Three or four years before a team of home economists at the Campbell Soup Company published the recipe for green bean casserole, one of Jerri’s cousins served it on Thanksgiving in Moundridge, Kansas. Jerri is sure of the chronology for two reasons: She was not yet in high school, and she loved that casserole.

Jerri’s comment when I asked for her green bean casserole recipe probably explains how a Kansas cook beat a team of professionals. “Everybody knows how to make green bean casserole. There’s nothing special about it.”

Since Campbell Cream of Mushroom Soup had been around since 1934 and home canning of vegetables for at least fifty years before that, chances are good that inventive housewives from Kansas to Wisconsin had discovered that cream of mushroom soup turned ordinary green beans into something special shortly after they brought the first cans of the soup home from the store. I know that my mother made green bean casseroles when I was a kid, but I can’t say when they first appeared on the Rang table.

Today, you will find literally hundreds of recipes for green bean casserole on the Web. There are many variations ranging from very simple (Stir the soup and beans together and heat.) to rather complicated instructions describing how to produce an aristocratic version of a plebeian dish. (Sauté the mushrooms….toss the shallot rings….etc.)

Some call for panko crumbs and others top the casserole with Ritz crackers. Still others include extra ingredients such as garlic, sun-dried tomatoes, cheese or bacon. And some even replace the cream of mushroom soup with a white sauce and exotic mushrooms. But in spite of the substitutions or added ingredients, they are all varieties of the two kinds of green bean casserole.

One kind is made with cut beans, the other with French cut beans. Cut beans are whole beans cut crosswise into pieces. French cut beans are cut into long strips. When my mother canned beans, they were cut beans, but when she made a green bean casserole she bought French cut beans for it. So does Jerri.

I have eaten both varieties, and in my opinion green bean casseroles made with French cut beans are far superior to those made with cut beans. You may prefer the cut bean variety, which is just fine. As a wise man wrote long ago, “De gustibus non disputandum est” which is Latin for “Don’t argue about matters of taste.”

Familiarity may breed contempt in some cases, but when it comes to green bean casserole, familiarity for me nurtures a love for that mixture of finely cut beans and creamy soup with plenty of mushrooms. Like my mother, Jerri adds mushrooms to her green bean casserole My father did not approve, but he was outvoted by the rest of us, and it was Mom who ruled the kitchen.

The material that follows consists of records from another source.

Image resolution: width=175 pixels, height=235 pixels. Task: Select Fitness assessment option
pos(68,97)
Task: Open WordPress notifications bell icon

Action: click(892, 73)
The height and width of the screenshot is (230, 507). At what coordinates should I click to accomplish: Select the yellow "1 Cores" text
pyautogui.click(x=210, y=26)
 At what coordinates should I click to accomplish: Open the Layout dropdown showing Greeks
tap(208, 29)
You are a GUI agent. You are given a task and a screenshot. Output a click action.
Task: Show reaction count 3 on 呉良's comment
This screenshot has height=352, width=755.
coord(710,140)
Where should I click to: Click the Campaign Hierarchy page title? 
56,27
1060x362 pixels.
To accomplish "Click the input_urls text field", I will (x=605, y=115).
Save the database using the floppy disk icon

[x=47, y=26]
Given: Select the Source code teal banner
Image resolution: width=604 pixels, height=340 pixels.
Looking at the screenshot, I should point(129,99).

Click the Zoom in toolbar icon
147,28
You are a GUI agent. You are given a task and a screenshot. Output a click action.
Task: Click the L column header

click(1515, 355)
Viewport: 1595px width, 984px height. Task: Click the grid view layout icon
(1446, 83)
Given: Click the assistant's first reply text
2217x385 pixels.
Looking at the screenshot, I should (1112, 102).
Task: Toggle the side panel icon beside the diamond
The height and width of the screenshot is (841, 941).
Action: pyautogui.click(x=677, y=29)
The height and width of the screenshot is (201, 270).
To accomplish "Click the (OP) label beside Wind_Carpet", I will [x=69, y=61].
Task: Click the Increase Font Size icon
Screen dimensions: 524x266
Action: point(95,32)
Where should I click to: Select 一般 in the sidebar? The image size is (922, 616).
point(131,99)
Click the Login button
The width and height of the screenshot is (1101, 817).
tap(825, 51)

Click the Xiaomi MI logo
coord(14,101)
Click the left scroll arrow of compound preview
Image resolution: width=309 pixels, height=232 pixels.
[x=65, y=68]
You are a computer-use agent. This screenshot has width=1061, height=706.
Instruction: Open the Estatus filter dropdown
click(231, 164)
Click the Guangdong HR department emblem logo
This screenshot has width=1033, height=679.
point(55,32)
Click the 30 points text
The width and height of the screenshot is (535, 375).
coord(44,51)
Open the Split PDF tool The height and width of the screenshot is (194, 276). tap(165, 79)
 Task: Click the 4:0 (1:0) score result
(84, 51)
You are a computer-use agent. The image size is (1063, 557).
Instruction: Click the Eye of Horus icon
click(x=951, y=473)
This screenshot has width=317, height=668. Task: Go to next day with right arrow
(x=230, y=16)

Here is Jerri’s (and my Mom’s) recipe, simple but delicious. If you already love the one you make, don’t try this one. However, you may be one of the few people who has never made a green bean casserole. Or perhaps you make it only because family members expect one at Thanksgiving or Christmas. If either sentence describes your situation, give this recipe a try.


3 cans French cut green beans
2 cans Campbell Cream of Mushroom Soup
1 four oz. can mushroom stems and pieces
1 cup French fried onions, divided


Preheat the oven to about 325º.

Drain the beans and mushrooms well and put them in a mixing bowl. Stir in the mushroom soup. Then fold in a half cup of French fried onions. Microwave until the mixture is hot. Sprinkle the remaining French fried onions on top and bake ten minutes in the oven before serving.

NOTES: Jerri microwaves the casserole because we don’t have room for it in the oven along with the turkey. If you have a larger oven or two ovens, you can just pop the casserole into the oven and remember to sprinkle the French fried onions on top during the last ten minutes while it is heating.